Title: Re: Shopping During a Pandemic
Post by: Baruch on March 27, 2020, 05:12:21 PM
Quote from: Gawdzilla Sama on March 27, 2020, 11:48:43 AM
And the conservatives ran with it, disregarding any cautions the mental health professionals gave them.

Yes, Republicans are just as SJW as the Democrats, they differ on which party should form the dictatorship ;-)  There were people who said Dr Liang, a mental doctor, was mental himself ;-(  But his view prevailed, because no local government wanted to fund the sanatariums.
Title: Re: Shopping During a Pandemic
Post by: GSOgymrat on March 27, 2020, 05:43:11 PM
Quote from: BaruchBut his view prevailed, because no local government wanted to fund the sanatariums.

Bingo!
Title: Re: Shopping During a Pandemic
Post by: Baruch on March 27, 2020, 09:18:45 PM
Quote from: GSOgymrat on March 27, 2020, 05:43:11 PM
Bingo!

So what political system, other than anarchism, will free us from stupid bureaucracy?
Title: Re: Shopping During a Pandemic
Post by: Munch on March 27, 2020, 09:39:11 PM
Quote from: Baruch on March 27, 2020, 09:18:45 PM
So what political system, other than anarchism, will free us from stupid bureaucracy?

cthulhuism
Title: Re: Shopping During a Pandemic
Post by: Baruch on March 27, 2020, 09:45:41 PM
Quote from: Munch on March 27, 2020, 09:39:11 PM
cthulhuism

My daughter, in her Goth phase, made crochet Cthulhus ;-)
Title: Re: Shopping During a Pandemic
Post by: Gawdzilla Sama on March 28, 2020, 01:52:30 PM
(https://www.jesusandmo.net/wp-content/uploads/safe.png)
Title: Re: Shopping During a Pandemic
Post by: Munch on March 28, 2020, 03:02:37 PM
Quote from: Baruch on March 27, 2020, 09:45:41 PM
My daughter, in her Goth phase, made crochet Cthulhus ;-)

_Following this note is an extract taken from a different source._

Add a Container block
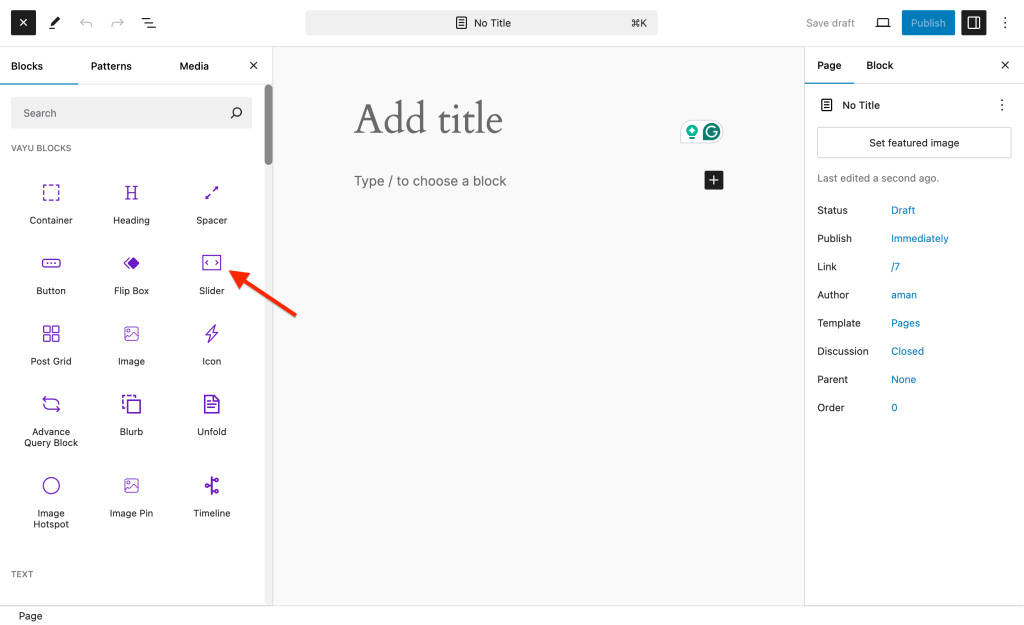 51,202
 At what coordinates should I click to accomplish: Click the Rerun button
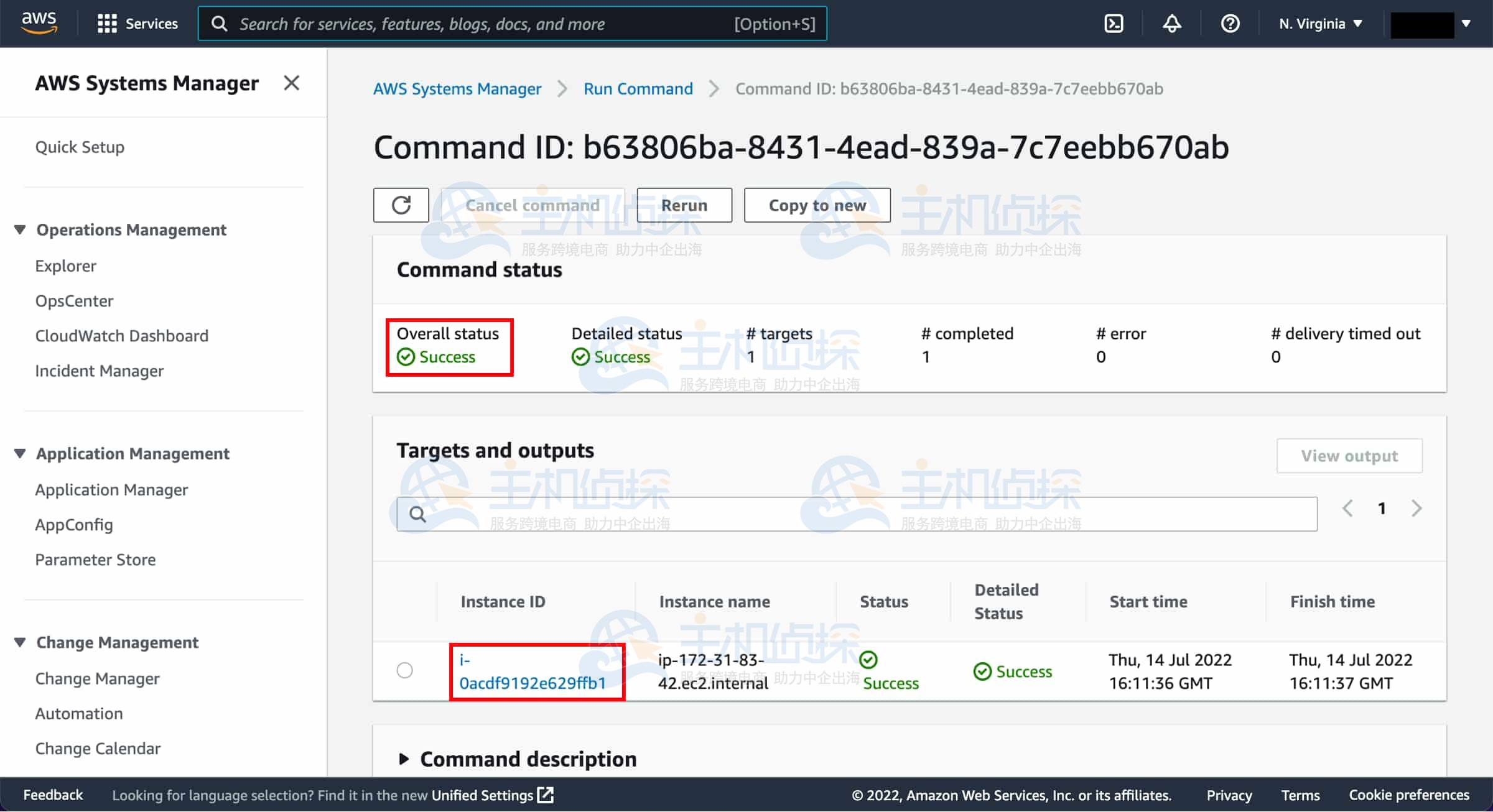684,205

aww, she's trying to summon the great old ones ^^
Title: Re: Shopping During a Pandemic
Post by: Baruch on March 28, 2020, 05:59:41 PM
Quote from: Munch on March 28, 2020, 03:02:37 PM
aww, she's trying to summon the great old ones ^^

Yes, their flesh is made from colorful yarn rather than clay, a kind of golem.
Title: Re: Shopping During a Pandemic
Post by: Baruch on March 28, 2020, 06:26:16 PM
Didn't take a illegal space alien (secular Jesus) to stop the world ...

https://www.youtube.com/watch?v=5dd67coPlz4

Just a bunch of governors, PMs etc to order everything closed down ;-)

Greta wanted to be in charge of that!
Title: Re: Shopping During a Pandemic
Post by: Jason Harvestdancer on March 29, 2020, 10:22:37 AM
Quote from: Munch on March 25, 2020, 11:13:26 PM
ordinarily I'd not ask, but seems like an odd time to be looking for shoes, unless it was an emergency.
Few things are as important as good shoes.  Plus my job at Northrop is exempt from state-level closures so I need to show up for work.

The point though, if I honestly thought it was a crisis and needed survival supplies, the first place I'd hit is the camping section to get camping cooking gear, camping tools, propane stove, emergency blankets, etc.  The people picking up all the toilet paper don't seem to know that.